Your task is to copy the lines of the data below from the line holding "You are a computer-use agent. This" through the line holding "Click the Mount options field", inclusive, exactly and with nothing added.
========================================
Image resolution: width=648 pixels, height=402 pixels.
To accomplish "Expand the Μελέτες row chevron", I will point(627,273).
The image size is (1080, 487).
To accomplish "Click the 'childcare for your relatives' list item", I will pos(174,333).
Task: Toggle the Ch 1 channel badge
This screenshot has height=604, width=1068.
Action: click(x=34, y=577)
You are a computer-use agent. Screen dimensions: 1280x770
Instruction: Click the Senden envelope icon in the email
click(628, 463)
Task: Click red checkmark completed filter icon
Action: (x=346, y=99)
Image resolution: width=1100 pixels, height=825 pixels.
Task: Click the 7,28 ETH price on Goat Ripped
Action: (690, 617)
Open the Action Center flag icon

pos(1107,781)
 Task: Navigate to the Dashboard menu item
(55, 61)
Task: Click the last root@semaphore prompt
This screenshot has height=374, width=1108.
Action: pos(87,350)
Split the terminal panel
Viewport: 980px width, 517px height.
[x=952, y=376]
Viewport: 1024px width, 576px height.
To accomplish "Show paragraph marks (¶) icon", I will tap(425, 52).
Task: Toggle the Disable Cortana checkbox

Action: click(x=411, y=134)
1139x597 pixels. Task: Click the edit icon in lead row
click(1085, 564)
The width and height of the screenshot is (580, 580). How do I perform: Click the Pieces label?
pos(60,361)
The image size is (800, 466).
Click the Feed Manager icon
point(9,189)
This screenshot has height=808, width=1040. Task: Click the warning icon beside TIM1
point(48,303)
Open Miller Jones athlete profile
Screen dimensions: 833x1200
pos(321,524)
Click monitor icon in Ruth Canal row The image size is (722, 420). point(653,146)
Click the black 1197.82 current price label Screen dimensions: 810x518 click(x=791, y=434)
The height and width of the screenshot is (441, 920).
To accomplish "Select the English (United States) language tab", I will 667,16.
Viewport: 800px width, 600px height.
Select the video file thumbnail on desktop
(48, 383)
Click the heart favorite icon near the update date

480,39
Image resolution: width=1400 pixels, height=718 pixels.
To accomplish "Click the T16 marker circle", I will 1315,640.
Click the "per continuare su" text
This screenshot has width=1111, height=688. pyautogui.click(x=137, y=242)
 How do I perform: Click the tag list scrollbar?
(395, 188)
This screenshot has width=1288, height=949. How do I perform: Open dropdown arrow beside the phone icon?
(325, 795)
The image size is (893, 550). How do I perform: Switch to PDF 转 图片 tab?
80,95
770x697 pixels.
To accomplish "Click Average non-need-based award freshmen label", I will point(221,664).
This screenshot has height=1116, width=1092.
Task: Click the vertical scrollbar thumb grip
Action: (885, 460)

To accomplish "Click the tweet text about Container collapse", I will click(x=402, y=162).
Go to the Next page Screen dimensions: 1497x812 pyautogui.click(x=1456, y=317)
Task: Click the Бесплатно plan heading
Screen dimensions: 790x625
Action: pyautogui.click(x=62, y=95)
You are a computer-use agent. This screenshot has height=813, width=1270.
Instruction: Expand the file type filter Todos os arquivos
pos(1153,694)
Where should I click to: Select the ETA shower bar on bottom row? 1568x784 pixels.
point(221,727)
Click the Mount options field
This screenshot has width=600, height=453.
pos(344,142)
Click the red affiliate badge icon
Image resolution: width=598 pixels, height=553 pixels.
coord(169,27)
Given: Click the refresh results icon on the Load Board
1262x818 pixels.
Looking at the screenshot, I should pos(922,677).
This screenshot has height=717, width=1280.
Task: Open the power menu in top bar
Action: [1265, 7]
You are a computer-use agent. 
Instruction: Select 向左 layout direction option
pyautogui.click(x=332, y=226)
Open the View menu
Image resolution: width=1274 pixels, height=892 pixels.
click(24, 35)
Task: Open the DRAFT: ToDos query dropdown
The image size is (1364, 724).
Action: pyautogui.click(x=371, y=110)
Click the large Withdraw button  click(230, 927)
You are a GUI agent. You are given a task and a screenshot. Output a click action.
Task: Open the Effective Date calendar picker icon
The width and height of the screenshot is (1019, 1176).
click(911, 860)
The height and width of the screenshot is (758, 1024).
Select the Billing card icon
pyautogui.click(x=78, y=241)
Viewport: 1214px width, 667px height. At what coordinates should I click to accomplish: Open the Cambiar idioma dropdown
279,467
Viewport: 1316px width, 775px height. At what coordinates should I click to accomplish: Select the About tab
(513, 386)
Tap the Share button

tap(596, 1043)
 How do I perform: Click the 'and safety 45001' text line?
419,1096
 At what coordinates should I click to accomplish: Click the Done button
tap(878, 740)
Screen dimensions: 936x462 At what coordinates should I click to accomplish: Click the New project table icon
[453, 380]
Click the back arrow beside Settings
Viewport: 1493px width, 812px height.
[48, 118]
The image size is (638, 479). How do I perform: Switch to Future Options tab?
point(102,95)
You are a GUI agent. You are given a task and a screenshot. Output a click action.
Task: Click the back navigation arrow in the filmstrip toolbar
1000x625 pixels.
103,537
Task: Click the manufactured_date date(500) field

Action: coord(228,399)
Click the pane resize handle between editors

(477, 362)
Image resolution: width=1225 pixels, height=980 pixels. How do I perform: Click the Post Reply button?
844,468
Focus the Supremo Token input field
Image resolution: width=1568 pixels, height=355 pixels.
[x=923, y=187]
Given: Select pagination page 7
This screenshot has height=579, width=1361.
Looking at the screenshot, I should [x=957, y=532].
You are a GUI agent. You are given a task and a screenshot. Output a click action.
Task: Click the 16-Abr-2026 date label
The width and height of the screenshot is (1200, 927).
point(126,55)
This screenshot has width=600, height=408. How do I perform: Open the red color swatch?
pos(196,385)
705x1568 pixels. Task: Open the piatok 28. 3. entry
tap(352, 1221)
========================================
### Result of this task
You are a computer-use agent. This screenshot has height=813, width=1270.
Instruction: Expand the file type filter Todos os arquivos
pos(1153,694)
Where should I click to: Select the ETA shower bar on bottom row? 1568x784 pixels.
point(221,727)
Click the Mount options field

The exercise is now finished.